CCALin starts out low compared with S-AppGrad: while S-AppGrad makes progress in every iteration, CCALin only makes progress every outer-loop in power method, it requires at least a certain number of FLOPs to approximately solve linear system before it can give a good estimate on top eigenvector.


For reviewer 3:
Although power method and linear system solver are standard tools, simply combining them gives a run time of O(log^2(1/epsilon)) which is not linearly convergent. As pointed out above, our main technical contribution is quantifying the error tolerance and a good warm start. They are the reasons for the lower complexity of our algorithm. To the best of our knowledge, this analysis is not standard, and not known before. Tricks like absorbing B^-1/2 into initialized vector does make initialization a bit easier, but not as important as warm start.

Minor points:
For line 185, sorry for the confusion, it's a typo. In line 169, 183, 184, we actually mean left multiplying B^-1/2 instead of B^1/2, which makes line 185 correct.
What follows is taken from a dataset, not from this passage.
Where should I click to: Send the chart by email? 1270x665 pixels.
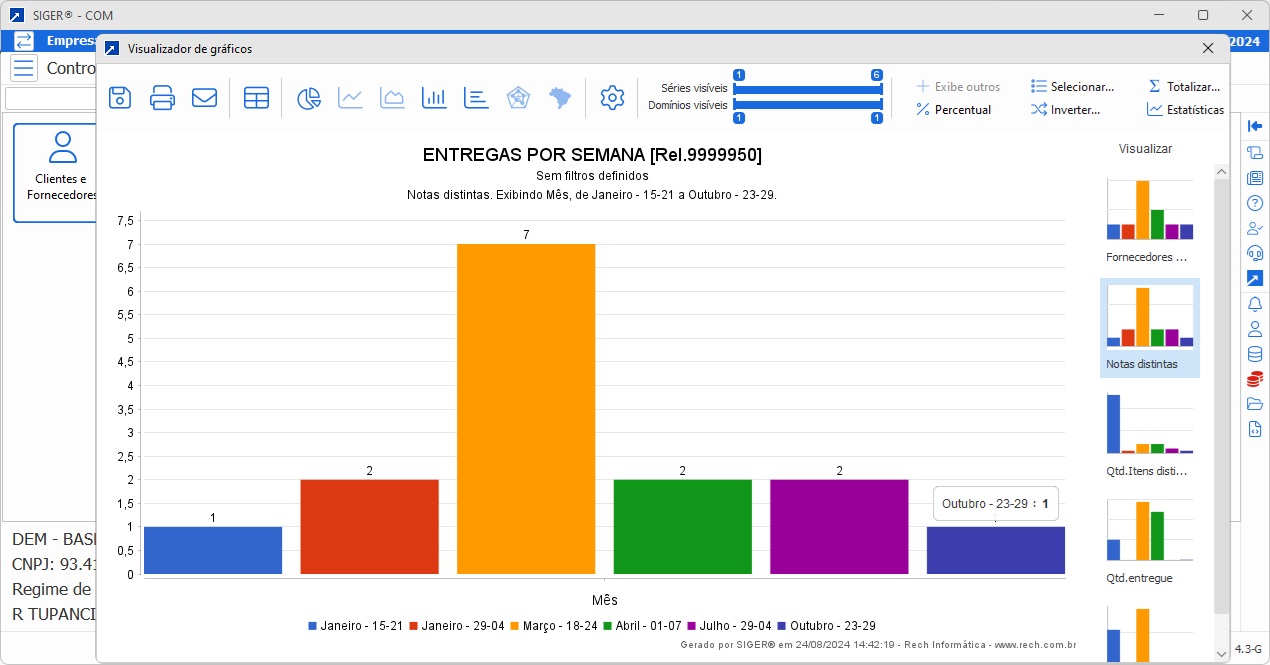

FLOPs are calculated as the total amount of floating point number operations used by each algorithm, which follows the convention of (Ma et al 2015). FLOPs are used over clock time mainly to avoid the unfair comparison due to the highly optimized matrix inversion code.


For reviewer 4:
We will explain more intuition about warm start in our main paper.

The rough intuition of warm start: Although power method requires higher accuracy of linear system solver to solve B^{-1}Aw_t as iteration goes, we also have w_t, w_{t+1} being closer to each other, and a scalar multiple of w_t serves naturally a good initialization for B^{-1}Aw_t. A careful analysis shows the ratio of required accuracy and initial error of linear system remains constant even when the angle < w_t, v_1 > goes to zero, which implies most linear system solver such as Nesterov's AGD only requires a small number of iterations (independent of epsilon) even in the last several rounds of power method.

Also, thanks for pointing out the issue of choosing parameter Q for Nesterov’s method. In this paper, our main focus is more on blackbox accessing to any linear system solver, Nesterov’s method is only one example to achieve a good rate. We can leverage the large body of work that deals with the estimation of Q and use any linear system solver from those works. In case without good estimate of Q, we can still use gradient descent for our linear system solver, which will still give a linear time global linear convergent algorithm (in return for worse condition number dependence). We agree that the estimation of Q is important in practice. Currently, our choice of Q in the experiments is indeed based on regularization parameter. We will include more discussion in paper as you suggested.

In experiment, CCALin is actually better than S-AppGrad in both medium and high TCC regime, as CCALin requires fewer FLOPs for the same TCC. We believe CCALin has a faster convergence rate in practice (see Table 2 for theoretical comparison).